Retype the lines of the listing below exactly, but only those from the one containing "The width and" through the last line; pictures stay out.

· · · ·

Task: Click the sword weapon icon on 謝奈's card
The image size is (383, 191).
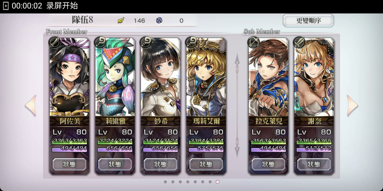Action: 299,41
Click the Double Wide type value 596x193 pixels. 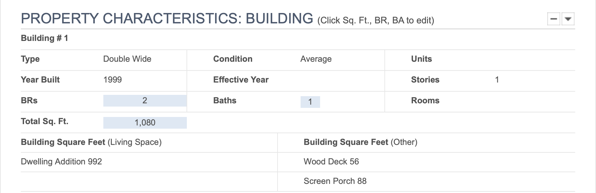pos(127,59)

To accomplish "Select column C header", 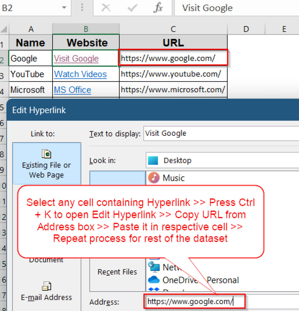I will [173, 29].
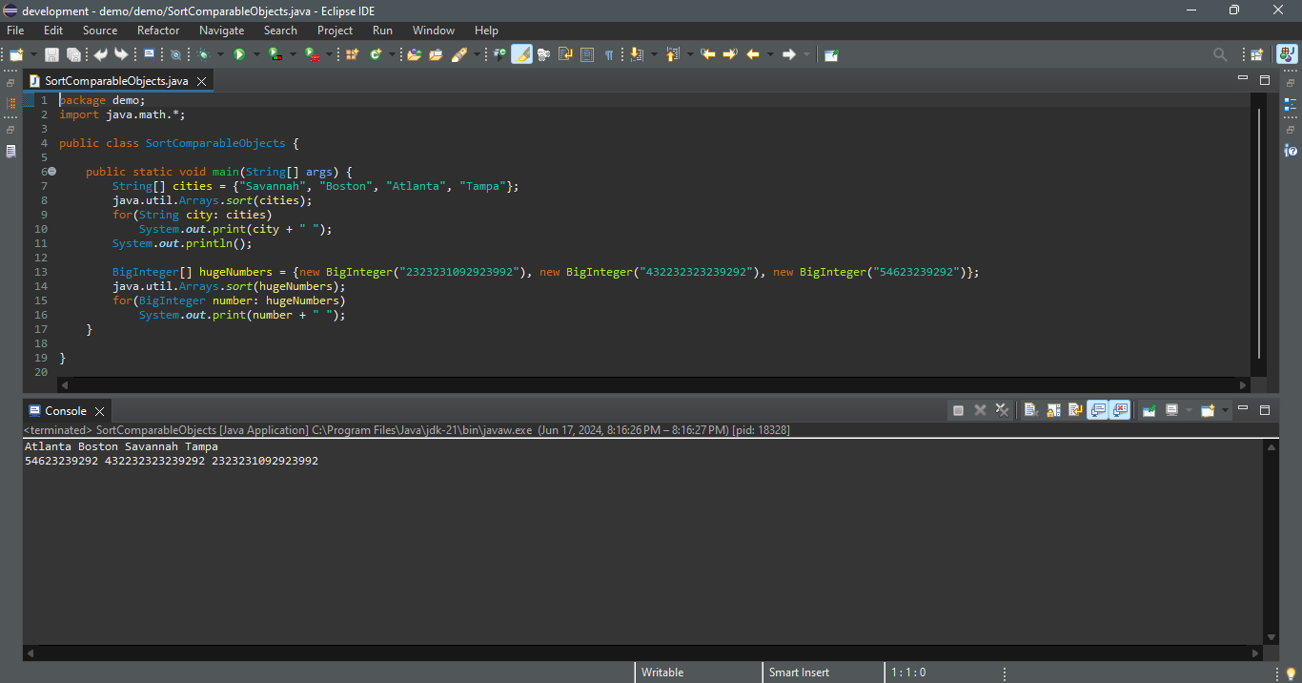Expand the Open Console dropdown arrow
The image size is (1302, 683).
[x=1226, y=410]
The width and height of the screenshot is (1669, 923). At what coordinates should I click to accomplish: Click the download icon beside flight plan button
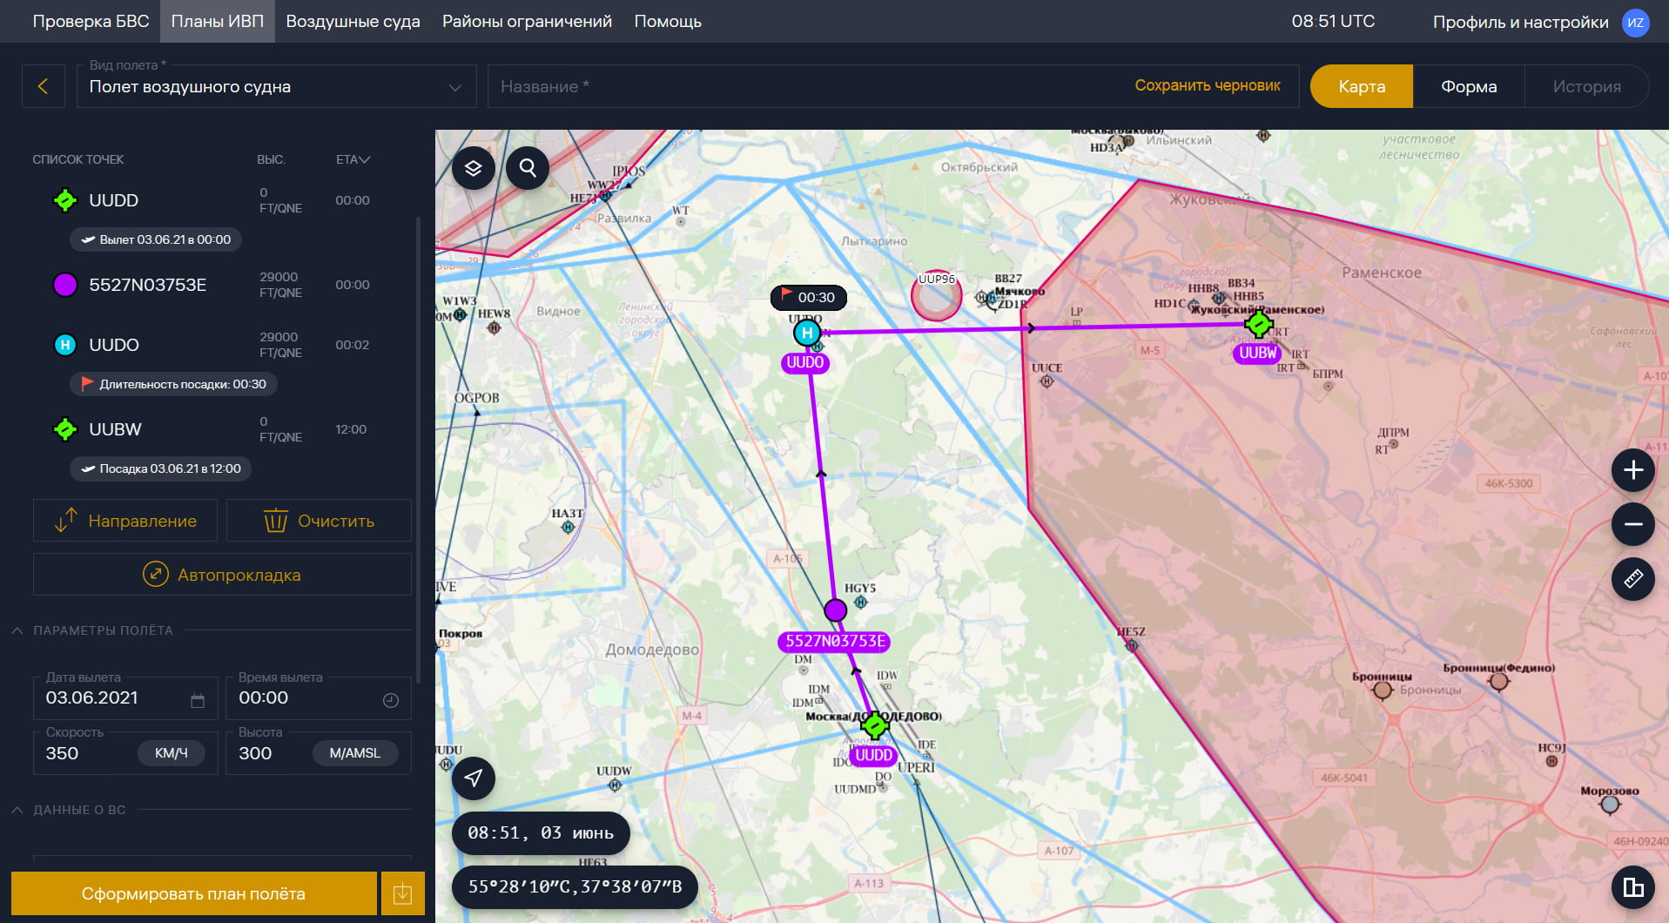pos(402,893)
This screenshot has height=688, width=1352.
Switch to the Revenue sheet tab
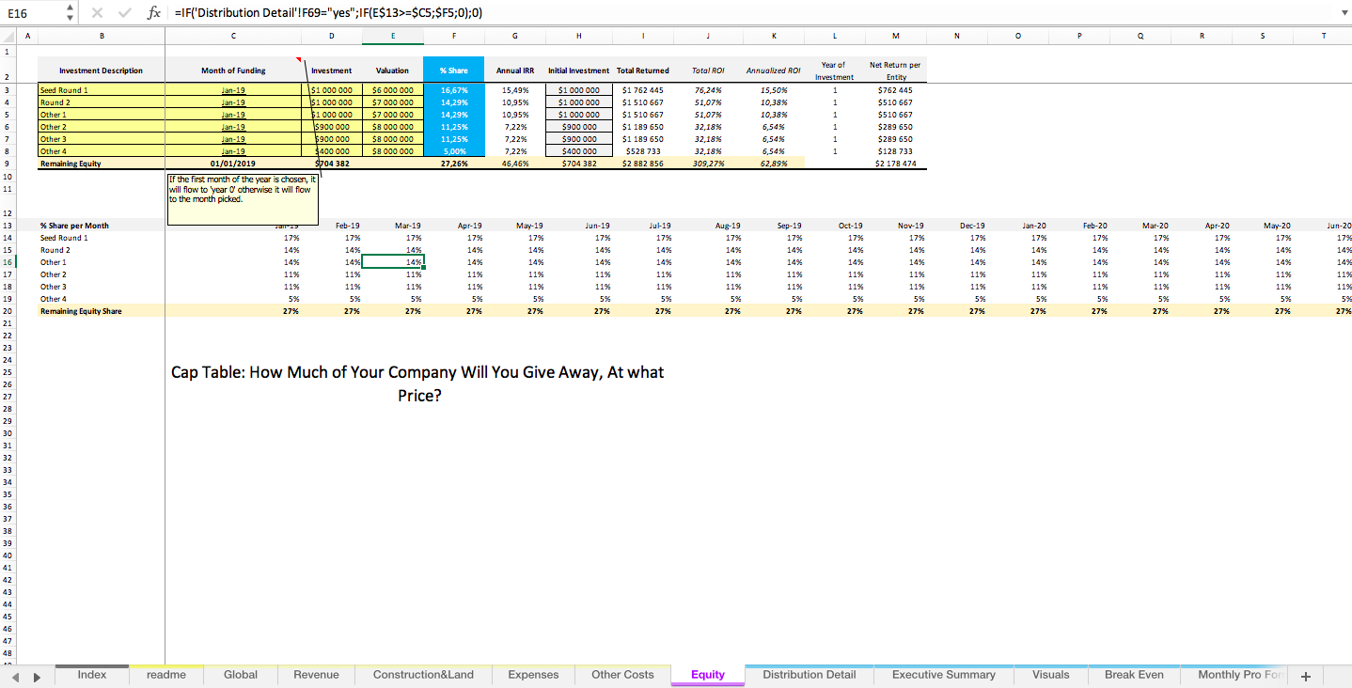coord(316,675)
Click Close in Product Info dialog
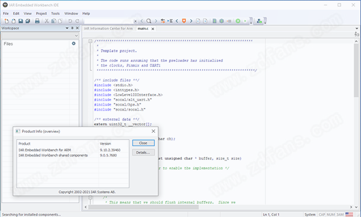The height and width of the screenshot is (217, 361). (x=143, y=143)
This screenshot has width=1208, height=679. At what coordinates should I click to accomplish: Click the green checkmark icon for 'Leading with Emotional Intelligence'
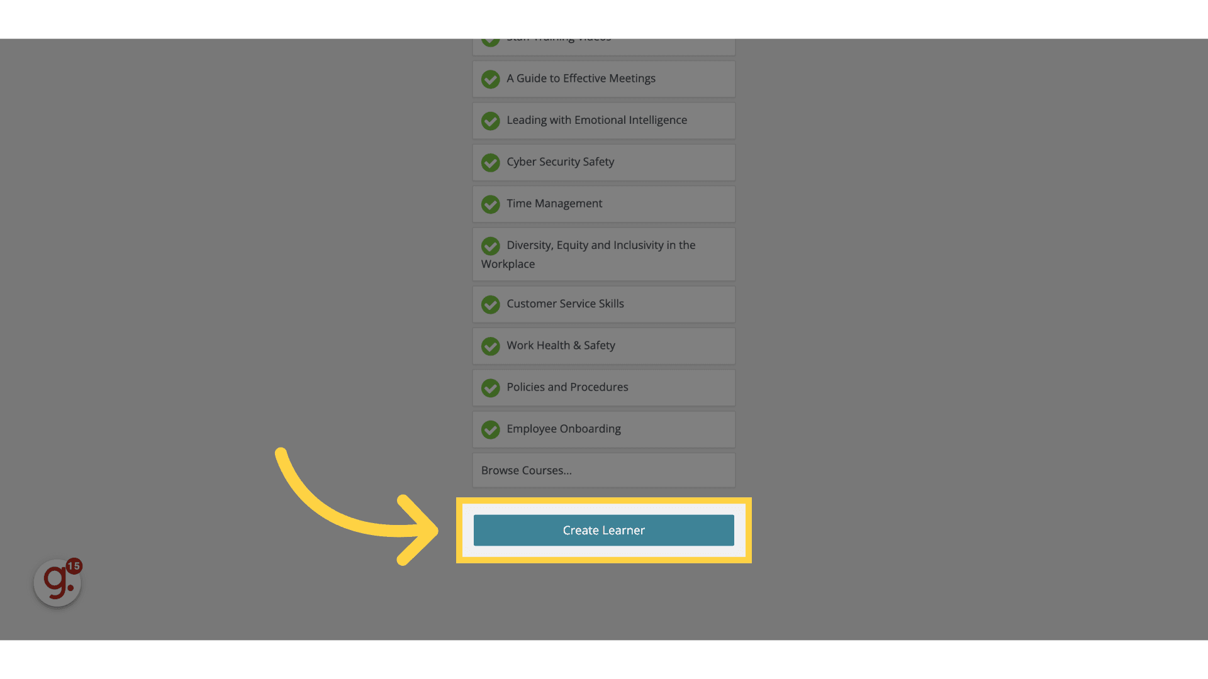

· · · ·

▶ _ANSWER TO THIS EXERCISE_:
The width and height of the screenshot is (1669, 923). At what coordinates should I click to accomplish: Click the download icon beside flight plan button
pos(402,893)
This screenshot has height=688, width=1352.
Switch to the Revenue sheet tab
coord(316,675)
Click Close in Product Info dialog
The height and width of the screenshot is (217, 361). (x=143, y=143)
This screenshot has width=1208, height=679. At what coordinates should I click to accomplish: Click the green checkmark icon for 'Leading with Emotional Intelligence'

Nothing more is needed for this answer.